* Task instructions:
In the entries that follow, say how many lines contain the string "column". Give no other words.

* Supplied material:

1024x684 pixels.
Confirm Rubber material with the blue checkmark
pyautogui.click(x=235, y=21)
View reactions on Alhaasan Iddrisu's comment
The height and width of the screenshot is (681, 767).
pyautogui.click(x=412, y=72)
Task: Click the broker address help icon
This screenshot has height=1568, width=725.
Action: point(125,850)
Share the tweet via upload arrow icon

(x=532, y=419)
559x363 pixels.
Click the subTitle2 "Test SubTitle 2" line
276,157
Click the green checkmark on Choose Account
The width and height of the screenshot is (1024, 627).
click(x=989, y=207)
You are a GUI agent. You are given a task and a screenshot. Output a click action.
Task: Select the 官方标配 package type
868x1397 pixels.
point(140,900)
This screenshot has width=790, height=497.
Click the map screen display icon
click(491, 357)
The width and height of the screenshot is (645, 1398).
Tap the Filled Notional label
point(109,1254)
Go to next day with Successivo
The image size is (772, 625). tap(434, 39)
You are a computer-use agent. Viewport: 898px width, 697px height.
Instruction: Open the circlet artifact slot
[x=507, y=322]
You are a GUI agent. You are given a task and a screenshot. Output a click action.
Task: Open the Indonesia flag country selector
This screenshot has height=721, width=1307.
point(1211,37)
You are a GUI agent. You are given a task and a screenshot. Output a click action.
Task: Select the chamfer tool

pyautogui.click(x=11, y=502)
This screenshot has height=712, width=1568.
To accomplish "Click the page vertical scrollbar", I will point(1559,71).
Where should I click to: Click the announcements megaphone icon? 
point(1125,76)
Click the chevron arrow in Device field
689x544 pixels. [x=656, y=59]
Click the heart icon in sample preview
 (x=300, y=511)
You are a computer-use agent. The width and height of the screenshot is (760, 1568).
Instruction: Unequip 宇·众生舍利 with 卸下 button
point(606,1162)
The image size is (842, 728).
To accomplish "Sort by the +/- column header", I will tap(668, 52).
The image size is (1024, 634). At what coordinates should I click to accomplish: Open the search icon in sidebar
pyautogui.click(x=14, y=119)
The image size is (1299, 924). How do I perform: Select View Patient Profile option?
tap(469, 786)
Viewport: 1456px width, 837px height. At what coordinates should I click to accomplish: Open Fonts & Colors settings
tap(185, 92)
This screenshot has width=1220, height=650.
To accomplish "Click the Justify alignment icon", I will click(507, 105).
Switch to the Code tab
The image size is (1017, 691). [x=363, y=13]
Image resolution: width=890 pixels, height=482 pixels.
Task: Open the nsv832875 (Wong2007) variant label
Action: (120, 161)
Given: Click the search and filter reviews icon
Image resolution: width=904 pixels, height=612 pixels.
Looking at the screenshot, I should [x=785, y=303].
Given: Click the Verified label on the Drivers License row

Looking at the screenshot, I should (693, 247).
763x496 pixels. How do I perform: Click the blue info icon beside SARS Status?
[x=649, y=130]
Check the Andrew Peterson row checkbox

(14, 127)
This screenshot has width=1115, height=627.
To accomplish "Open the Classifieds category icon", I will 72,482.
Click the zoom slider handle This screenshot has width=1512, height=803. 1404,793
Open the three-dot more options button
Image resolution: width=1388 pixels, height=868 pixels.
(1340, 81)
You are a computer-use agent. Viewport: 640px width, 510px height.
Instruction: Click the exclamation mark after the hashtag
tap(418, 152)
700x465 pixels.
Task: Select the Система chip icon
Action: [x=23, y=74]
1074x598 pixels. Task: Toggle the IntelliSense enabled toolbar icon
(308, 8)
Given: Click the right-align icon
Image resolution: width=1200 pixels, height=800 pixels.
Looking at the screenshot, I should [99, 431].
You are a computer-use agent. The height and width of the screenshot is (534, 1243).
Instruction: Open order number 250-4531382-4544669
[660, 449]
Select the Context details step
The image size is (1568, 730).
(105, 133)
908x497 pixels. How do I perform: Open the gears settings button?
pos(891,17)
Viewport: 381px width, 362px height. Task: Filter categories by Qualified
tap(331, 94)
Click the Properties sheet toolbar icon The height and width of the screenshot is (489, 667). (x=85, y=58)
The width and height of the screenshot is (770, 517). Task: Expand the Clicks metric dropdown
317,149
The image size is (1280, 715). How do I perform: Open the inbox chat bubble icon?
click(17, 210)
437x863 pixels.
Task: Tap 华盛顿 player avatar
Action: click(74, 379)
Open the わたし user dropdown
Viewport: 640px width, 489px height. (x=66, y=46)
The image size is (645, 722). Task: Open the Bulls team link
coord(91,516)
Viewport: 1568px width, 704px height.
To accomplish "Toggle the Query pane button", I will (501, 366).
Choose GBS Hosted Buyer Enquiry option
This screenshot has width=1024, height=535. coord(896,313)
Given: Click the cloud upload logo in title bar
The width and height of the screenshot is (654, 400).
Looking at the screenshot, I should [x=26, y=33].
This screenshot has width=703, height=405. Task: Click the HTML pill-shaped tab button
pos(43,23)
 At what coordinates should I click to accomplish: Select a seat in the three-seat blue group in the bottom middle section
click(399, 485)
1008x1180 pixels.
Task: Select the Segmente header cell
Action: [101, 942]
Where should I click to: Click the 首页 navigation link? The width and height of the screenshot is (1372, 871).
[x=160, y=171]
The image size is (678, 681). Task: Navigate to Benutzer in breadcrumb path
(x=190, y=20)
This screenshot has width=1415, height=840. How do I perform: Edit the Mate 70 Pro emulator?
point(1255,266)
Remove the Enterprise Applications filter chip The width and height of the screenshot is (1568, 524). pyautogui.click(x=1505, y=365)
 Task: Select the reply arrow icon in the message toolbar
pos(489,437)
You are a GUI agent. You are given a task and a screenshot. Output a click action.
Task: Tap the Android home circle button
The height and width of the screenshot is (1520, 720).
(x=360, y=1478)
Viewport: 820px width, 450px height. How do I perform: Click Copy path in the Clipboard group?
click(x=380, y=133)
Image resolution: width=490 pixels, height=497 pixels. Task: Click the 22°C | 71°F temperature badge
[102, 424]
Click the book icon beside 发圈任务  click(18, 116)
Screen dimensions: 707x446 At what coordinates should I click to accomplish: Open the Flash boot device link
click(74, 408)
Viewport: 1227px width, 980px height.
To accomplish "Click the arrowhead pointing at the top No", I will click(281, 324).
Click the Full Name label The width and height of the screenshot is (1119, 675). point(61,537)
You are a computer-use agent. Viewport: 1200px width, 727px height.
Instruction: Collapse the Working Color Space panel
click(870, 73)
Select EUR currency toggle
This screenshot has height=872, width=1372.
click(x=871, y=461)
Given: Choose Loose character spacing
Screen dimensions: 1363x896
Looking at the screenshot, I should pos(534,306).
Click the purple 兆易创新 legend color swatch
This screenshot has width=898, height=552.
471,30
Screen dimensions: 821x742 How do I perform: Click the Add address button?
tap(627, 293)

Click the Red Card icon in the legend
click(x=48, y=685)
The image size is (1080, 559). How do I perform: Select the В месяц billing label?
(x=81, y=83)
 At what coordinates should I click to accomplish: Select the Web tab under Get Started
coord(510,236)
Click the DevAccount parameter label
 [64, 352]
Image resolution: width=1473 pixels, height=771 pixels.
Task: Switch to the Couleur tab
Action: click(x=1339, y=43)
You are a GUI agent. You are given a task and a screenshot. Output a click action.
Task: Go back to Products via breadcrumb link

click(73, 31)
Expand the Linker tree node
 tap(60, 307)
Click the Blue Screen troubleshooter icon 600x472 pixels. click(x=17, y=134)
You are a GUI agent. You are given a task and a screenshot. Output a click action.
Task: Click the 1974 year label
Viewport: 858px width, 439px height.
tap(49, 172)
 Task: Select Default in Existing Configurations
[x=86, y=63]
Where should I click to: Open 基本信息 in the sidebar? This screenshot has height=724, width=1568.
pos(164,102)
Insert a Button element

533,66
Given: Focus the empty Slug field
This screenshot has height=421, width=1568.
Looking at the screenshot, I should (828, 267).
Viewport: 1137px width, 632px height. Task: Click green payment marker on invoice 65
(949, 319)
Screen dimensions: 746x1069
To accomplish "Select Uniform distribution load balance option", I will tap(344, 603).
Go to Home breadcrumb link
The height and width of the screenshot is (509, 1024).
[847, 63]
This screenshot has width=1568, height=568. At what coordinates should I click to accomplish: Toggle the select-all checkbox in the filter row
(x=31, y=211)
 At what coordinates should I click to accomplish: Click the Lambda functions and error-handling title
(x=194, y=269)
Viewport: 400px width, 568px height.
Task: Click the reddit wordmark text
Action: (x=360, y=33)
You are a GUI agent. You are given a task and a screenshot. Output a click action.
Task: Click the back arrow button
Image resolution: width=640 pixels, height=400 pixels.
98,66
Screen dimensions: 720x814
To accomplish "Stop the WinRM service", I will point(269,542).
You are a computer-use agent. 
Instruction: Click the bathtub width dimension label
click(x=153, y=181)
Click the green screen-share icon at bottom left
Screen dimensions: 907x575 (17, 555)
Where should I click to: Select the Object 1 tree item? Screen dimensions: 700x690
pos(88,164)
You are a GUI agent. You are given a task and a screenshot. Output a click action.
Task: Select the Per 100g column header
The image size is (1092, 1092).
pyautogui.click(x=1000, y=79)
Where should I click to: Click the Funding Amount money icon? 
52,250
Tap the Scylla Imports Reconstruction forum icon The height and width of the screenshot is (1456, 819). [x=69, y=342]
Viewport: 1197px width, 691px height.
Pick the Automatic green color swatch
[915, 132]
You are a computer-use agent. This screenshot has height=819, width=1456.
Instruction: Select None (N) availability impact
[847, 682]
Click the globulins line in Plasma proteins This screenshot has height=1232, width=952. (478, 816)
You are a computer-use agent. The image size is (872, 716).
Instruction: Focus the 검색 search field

* Result:
2